I’m back to cricket player portraits today.  After my disastrous Stuart Broad portrait, I’m having another attempt at a bowler who could bat for me at number eight.  I’ve gone for Moeen Ali, also known as The Beard To Be Feared.  He’s one of only three men ever to have both taken a hat trick and scored a century for the England test team, the only others being, let’s see, Johnny Briggs and, oh, Stuart Broad.  Bringing Moeen in for Broad means my XI once completed will have two spinners in the bowling attack, but that’s perfectly fine at certain grounds, most notably those in the Subcontinent.

This painting took about six hours, just like the last one.  I started with using the grid method to put down initial outlines, then scratched a few stray hair marks into the beard area.  Then I blocked in some of the larger areas of colour to give me an early sense of progress.  After that, I finally started properly by working on the eyes.  If you can get them right, you’re well on the way to getting a good likeness.  During this part of the painting, I’m magnifying my source photo on the iPad to help me get things exactly right.
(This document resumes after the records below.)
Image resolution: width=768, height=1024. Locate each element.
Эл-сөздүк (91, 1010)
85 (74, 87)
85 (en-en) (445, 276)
Once the eyes are right, it’s a case of working my way around the rest of the painting in no particular order and not needing to finish one area before starting the next.  This is where I just drift away into a world of my own, beavering away with light layers of colour until I realise three or four hours have gone by and I need a break.

The places where I get most in the zone are those where I just add multiple layers of (generally) uniform colour over big areas.  Look at those two neutral bands of colour in  the background.  Each of them has at least six colours in there, all of them different.  Whenever I got bored with part of the face, I’d look at those bands and ask myself which new colours I needed to add to get them closer to the neutral colours in my source photo.

And then there’s the beard.  I was determined not to use black in there.  Instead, I started with violets, blues, reds and greens.  I think with the greens, I used three different ones, blending them into each other from left to right.  Whenever I found myself reaching for an interesting colour to use in Mo’s face or clothes, I’d add it to the beard.  And it came out brilliantly, with those scratched in hair marks all showing clearly.

For finishing touches, I smoothed out the colours in the clothes and background with paper stumps, then burnished all over the skin with some sort of ivory colour.  I didn’t smooth or burnish the beard, not wanting to spoil what I already had.  Instead I scribbled on some sepia marks in places just to make some bits darker than others.  Looking at the painting afterwards, the skin was looking too orangey and the clothes were looking a bit disconnected from the face, so I burnished all the clothes and face in ivory.  I know this shouldn’t be possible for the face, which had already been burnished but it did seem to work.

Before the final verdict, I feel I should say something about the paper I’m using.  I bought it in Hobbycraft, it’s made by Seawhite’s of Brighton and I think it may be cold pressed watercolour paper but don’t quote me on that.  And it works brilliantly, at least for me.  It’s capacity isn’t too high, which means two things: first, that my time painting is limited to about six hours because after that the paper won’t let in any more colour and, second, that my coloured paintings have this quite soft looking appearance, still looking like colour pencil paintings and not like some other medium.  But the best thing about this paper is the tooth and the way that it shows up through my pencils.  There’s a texture all over this painting that I really like.  It’s like a patina.  And even the white highlights around the edge of the beard are something that the paper put there, not me.

Anyway, I rate this one a success and it’s up for sale.

And as for the cricket XI, all I need now is a second opening batsman.  I still haven’t decided who it will be.